Animal Venoms as Peptide Libraries for the Discovery of Antiglioblastoma Agents
Abstract
Glioblastoma is one of the most aggressive and widely recognized types of brain tumors, characterized by significant cellular and molecular diversity and an inherently aggressive nature. The treatment remains highly challenging, with limited effectiveness and persistently low survival rates. For this reason, researchers are continuously expanding the chemical space of anticancer agents by exploring complex sources such as animal venoms and incorporating in silico tools to accelerate discovery. Indeed, venoms serve as libraries of proteins and peptides, providing a rich source of novel chemical structures for glioblastoma therapy.

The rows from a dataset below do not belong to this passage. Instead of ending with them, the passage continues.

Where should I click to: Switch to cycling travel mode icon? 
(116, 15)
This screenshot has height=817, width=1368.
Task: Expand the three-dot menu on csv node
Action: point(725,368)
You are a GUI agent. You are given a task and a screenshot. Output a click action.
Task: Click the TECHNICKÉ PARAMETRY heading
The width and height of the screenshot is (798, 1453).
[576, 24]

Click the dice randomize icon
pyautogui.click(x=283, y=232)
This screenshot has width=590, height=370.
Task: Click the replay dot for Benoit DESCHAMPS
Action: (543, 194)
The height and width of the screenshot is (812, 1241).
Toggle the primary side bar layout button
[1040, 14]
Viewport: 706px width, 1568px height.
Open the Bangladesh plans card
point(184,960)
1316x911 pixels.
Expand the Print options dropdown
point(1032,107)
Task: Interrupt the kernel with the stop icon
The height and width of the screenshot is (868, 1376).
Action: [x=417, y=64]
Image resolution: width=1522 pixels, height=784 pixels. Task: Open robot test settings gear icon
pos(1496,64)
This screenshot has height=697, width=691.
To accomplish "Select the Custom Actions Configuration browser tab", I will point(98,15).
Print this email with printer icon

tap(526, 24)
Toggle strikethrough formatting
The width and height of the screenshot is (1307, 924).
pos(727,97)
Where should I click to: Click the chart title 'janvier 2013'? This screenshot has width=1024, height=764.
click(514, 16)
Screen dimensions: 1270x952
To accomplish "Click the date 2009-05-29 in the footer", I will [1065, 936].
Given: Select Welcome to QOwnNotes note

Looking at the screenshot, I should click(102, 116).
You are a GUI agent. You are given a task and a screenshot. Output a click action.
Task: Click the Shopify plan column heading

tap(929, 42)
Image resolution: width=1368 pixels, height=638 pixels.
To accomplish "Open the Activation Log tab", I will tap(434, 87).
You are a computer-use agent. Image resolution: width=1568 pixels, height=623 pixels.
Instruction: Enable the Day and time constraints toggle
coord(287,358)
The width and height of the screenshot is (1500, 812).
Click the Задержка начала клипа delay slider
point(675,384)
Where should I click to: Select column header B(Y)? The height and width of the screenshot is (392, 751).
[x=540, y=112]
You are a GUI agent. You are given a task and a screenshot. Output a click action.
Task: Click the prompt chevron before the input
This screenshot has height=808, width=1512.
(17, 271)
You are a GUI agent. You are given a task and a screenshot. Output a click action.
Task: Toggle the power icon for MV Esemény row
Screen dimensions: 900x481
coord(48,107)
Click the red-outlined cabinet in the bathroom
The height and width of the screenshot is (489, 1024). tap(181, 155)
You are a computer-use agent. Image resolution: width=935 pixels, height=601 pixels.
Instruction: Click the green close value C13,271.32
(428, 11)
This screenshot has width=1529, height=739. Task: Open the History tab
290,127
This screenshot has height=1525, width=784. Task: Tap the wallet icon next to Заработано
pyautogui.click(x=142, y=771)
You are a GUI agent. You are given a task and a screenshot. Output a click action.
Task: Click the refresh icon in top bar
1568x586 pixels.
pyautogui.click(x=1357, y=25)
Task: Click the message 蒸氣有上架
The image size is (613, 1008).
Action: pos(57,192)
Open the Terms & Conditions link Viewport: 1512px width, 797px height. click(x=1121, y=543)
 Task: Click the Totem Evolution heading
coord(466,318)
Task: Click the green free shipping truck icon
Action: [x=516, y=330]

Some review articles have examined the mechanisms by which venom-derived peptides target glioblastoma cell lines; nevertheless, key structural insights and computational analyses remain underexplored. In this era of artificial intelligence (AI) and advancements in in silico approaches, our review documented the antiglioblastoma properties of venom peptides and underscores the value of computational methods in peptide-based drug development. To this end, a comprehensive search was conducted in PubMed, Elsevier, Springer, Lilacs, Google Scholar, and SciELO databases. Furthermore, in silico analyses were conducted to evaluate the anticancer potential, hemolytic activity, toxicity, and blood–brain barrier (BBB) penetrating properties of venom-derived peptides. In total, 26 unique sequences were identified, with their structural properties and mechanisms of cell death comprehensively characterized. The development of peptide-based anticancer drugs remains in its early stages, with minimal advancement toward preclinical evaluation using in vivo models. The advancement of AI models offers opportunities to accelerate peptide discovery. However, our case study revealed divergences among AI-based predictions, as well as discrepancies between computational and experimental findings, underscoring the need for further model refinement and validation through experimental data integration. In summary, venoms remain promising peptide libraries that offer valuable natural molecular templates. These peptides require chemical optimization to enhance their stability and BBB permeability. Such advances could enable selective targeting within the glioblastoma niche and support the development of more effective therapies.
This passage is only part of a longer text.